Similarly, when we talk about the log odds of a given outcome happening, we're simply taking the natural log of our numerical odds.

If we have the probability $p$ of a success happening, then we define/convert the log odds as follows.

If $p$ is the probability of a success, then we call:
  • the log odds of success (or the log odds against failure)=$log(\frac{p}{1-p})$
  • the log odds of failure (or the log odds against success)$=log(\frac{1-p}{p})$

Logistic Regression Left-Hand-Side

Recall that we defined $\hat{p}=P(y=1)=P(y=success)$ in our logistic regression model below. Thus, we can now see that the left hand side of the representation below represents the log odds of success (or the log odds that Y=1) for the corresponding $x$ value.

Simple Logistic Regression Model

$log(\hat{odds})=log(\frac{\hat{p}}{1-\hat{p}})=\hat{\beta}_0+\hat{\beta}_1x$

Conversions

At this point we have defined three ways to talk about chance:

  • probability
  • numerical odds
  • prose odds

Below is a summary of the 6 ways you can convert to each type.

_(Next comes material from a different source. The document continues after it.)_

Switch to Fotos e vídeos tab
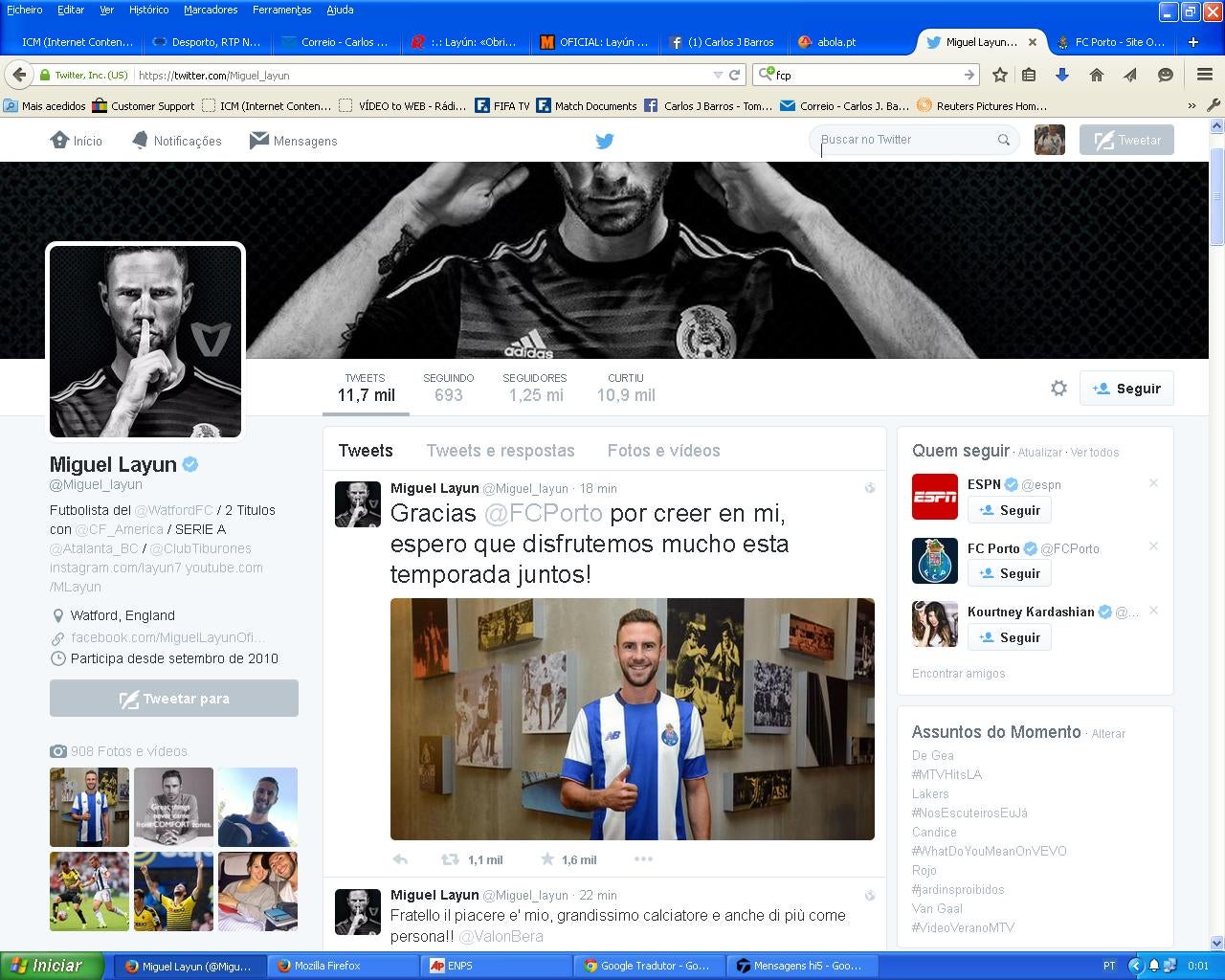This screenshot has width=1225, height=980. point(663,451)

Probability to Numerical Odds

In 4.2.1 we talked about how to convert a probability into a numerical odds.

If $p$ is the probability of a success, then we call:
  • the odds of success (or the odds against failure)=$\frac{p}{1-p}$
  • the odds of failure (or the odds of success)$=\frac{1-p}{p}$

Numerical Odds to Probability

Alternatively, by manipulating the equations above we can convert a numerical odds number into a probability using the following equations.

  • If you know the odds of success
    • $P(success)=p=\frac{odds\ of\ success}{1+odds\ of\ success}$
    • $P(failure)=1-p$

  • If you know the odds of failure
    • $P(failure)=1-p=\frac{odds\ of\ failure}{1+odds\ of\ failure}$
    • $P(success)=p$

Prose Odds to Probability

In 4.1. we talked about how to go from prose odds to probability.

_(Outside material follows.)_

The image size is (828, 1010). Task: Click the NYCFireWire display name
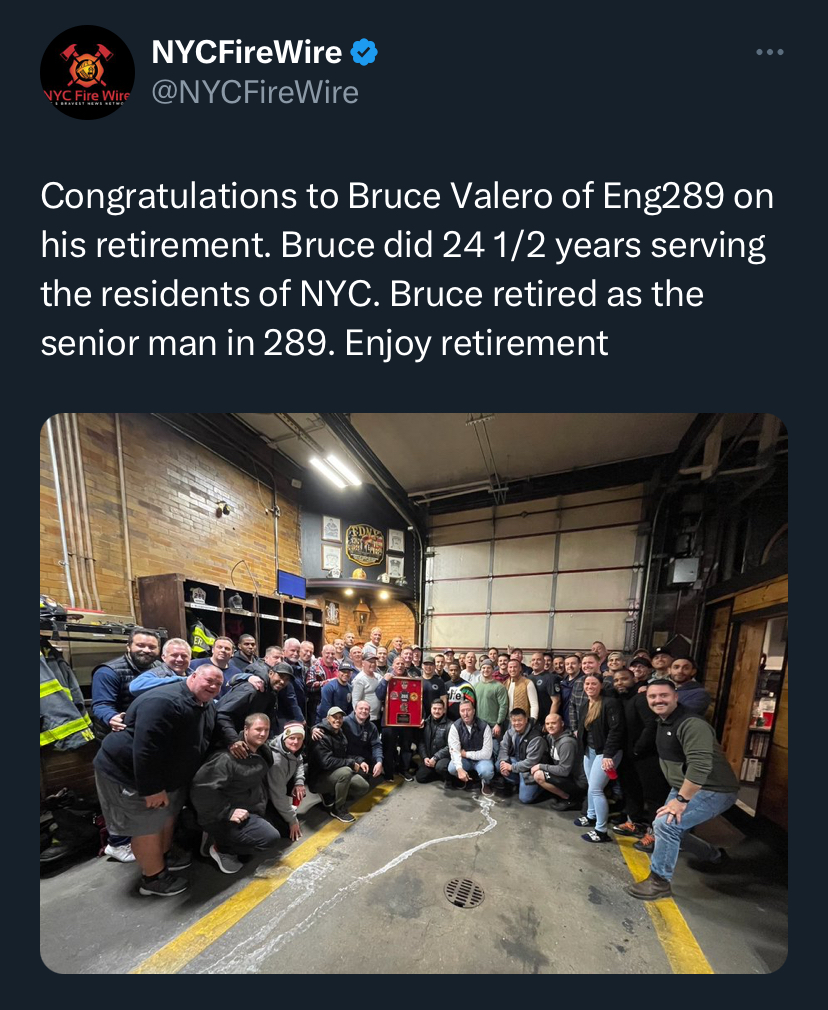246,52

  • $P(success)=p=\frac{number\ of\ success\ chances}{total\ number\ of\ chances}$
  • $P(failure)=1-p=\frac{number\ of\ failure\ chances}{total\ number\ of\ chances}$

Prose Odds to Numerical Odds

Also in 4.2.1 we talked about how to convert prose odds into numerical odds.

  • the odds of success (or the odds against failure) $=\frac{number\ of\ success\ chances}{number\ of\ failure\ chances}$
  • the odds of failure (or the odds of success)$=\frac{number\ of\ failure\ chances}{number\ of\ success\ chances}$

Numerical Odds to Prose Odds

Suppose someone tells us that the (numerical) odds of it raining today is 1.6. Unfortunately, a numerical odds number tends to be less easy to interpret by itself. How can we convert this numerical odds number to a prose odds statement?

Well there's actually infinitely many ways that you can do this. Remember that the numerical odds of success simply just represents the ratio of a set of possible "success chances" to "failure chances".

So given that $1.6=\frac{1.6}{1}$, we could technically say $1.6=\frac{1.6\ success\ chances}{1\ failure\ chances}$, or that there were "1.6 chances of it raining (ie. success)" to "1 chance of it not raining (ie. failure)".

So we might say that "the odds of it raining are 1.6 to 1". However, some people do not like non-integer odds numbers. So we might multiply these two numbers by, say 10, and then make an equivalent statement saying "the odds of it raining are 16 to 10".

  • the odds of success (or the odds against failure) $=\frac{odds\ of\ success}{1} = \frac{success\ chances}{failure\ chances}$
  • "success chances"=odds of success
  • "failure chances"=1
  • The odds of success are "success chances" to "failure chances".